As we discovered in last week’s article, price increases on goods and services are driven by the interaction between the available supply of such products and services, and the demand for them. When there is ample supply to meet demand, prices remain low. But when demand increases beyond what can be supplied, prices go up.
Consider annual passes to Disneyland as an example. The price of the top-tier pass more than tripled in a decade, rising from $329 per person in 2004, up to a whopping $1,049 per pass holder in 2015. While Disneyland annual passes are not a perfect example, due to their pseudo-monopolistic traits, the price increases are nonetheless a product of supply and demand. Disneyland originally developed the passes as a way to increase attendance at the park during non-peak times. That is, the supply of spaces in the park was high, while demand was low, leading to a reduced cost for consumers. But with over a million pass holders now competing for entry even on popular weekends, Disneyland needed to find a way to limit overcrowding, and solve its low-supply, high-demand quandary. The result was an increase in prices, because prices always increase when demand exceeds supply.

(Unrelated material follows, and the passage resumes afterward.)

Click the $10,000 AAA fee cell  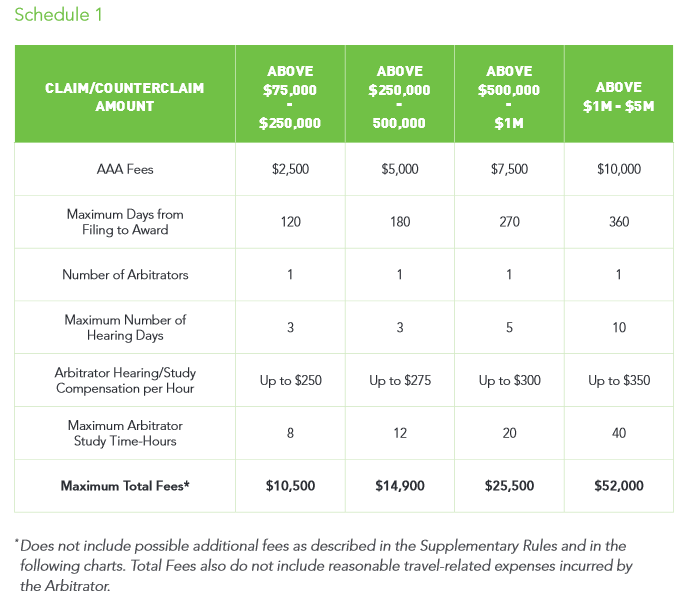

This is the nature of inflation, what my political science professor in college summarized as, “Too many dollars chasing too few goods.” This phenomenon is even truer for national industries like healthcare, since the impacts of competition on the market are more pronounced. In the case of medical services, the supply comes in the form available service time slots that all physicians in the United States have at any given time. The demand is the number of appointments made by consumers who are injured or infirm. If people are staying relatively healthy and there is not much demand for medical services, prices remain constant or even go down. But if there is an increased demand for medical care, beyond the point at which the current supply of doctors can service, the way that providers prevent overcrowding is through price increases. It might seem unfair, but it’s how capitalist economy works. (It works that way under Communism as well, but the effects are absorbed into the economy through rationing and a reduced standard of living.)
As prices increase, some consumers who can’t afford the higher charges might seek alternatives, such as by using home remedies, or by finding nurses and physician assistants that charge less. This reduces demand on the primary market, keeping prices stable. But what if there was a way for all consumers to pay for the increased costs of medical care, no matter how high those costs went? That is what comprehensive medical insurance plans provide.
Normally, insurance is designed to cover high-price, low-frequency events, such as a car crash, or an unexpected early death. By pooling resources together, a group of insured are able to deal with such expensive events when they occur, but with a lower individual cost, thanks to the statistical unlikelihood of the event happening to many people in the pool.
But comprehensive healthcare coverage, the kind you currently have, is not that kind of insurance. Instead of paying for expensive but uncommon events, most policies cover routine expenses, after an initial deductible. This changes the core nature of that insurance, from something that is invoked on rare occasions, to something that is invoked on nearly every occasion, and with government-mandated payouts.
By providing ordinary consumers with a large pool of money dedicated for medical costs, minor increases in medical charges by physicians in response to a higher demand for services will no longer be met by lowered demand, because people now have the funds, through insurance, to pay the increases. But doctors still need to prevent overcrowding. Therefore, they increase costs up to a level beyond which insurance policies are willing to pay for routine services. Only then will demand quell enough to bring the supply-demand ratio back into balance.
Comprehensive medical insurance leads to increased costs, because it enables increased demand (in the form of insurance dollars) to chase after a limited supply of medical services. By requiring that every American have such coverage, the demand for services increases even more, prompting even higher prices. Of course, there are now calls to restrict the maximum price that providers can charge for services, and physician reimbursements from Medicare and Medicaid have gone down for just this reason. Unfortunately, as we will see in a future installment, this behavior only serves to reduce supply, and yet again increase prices.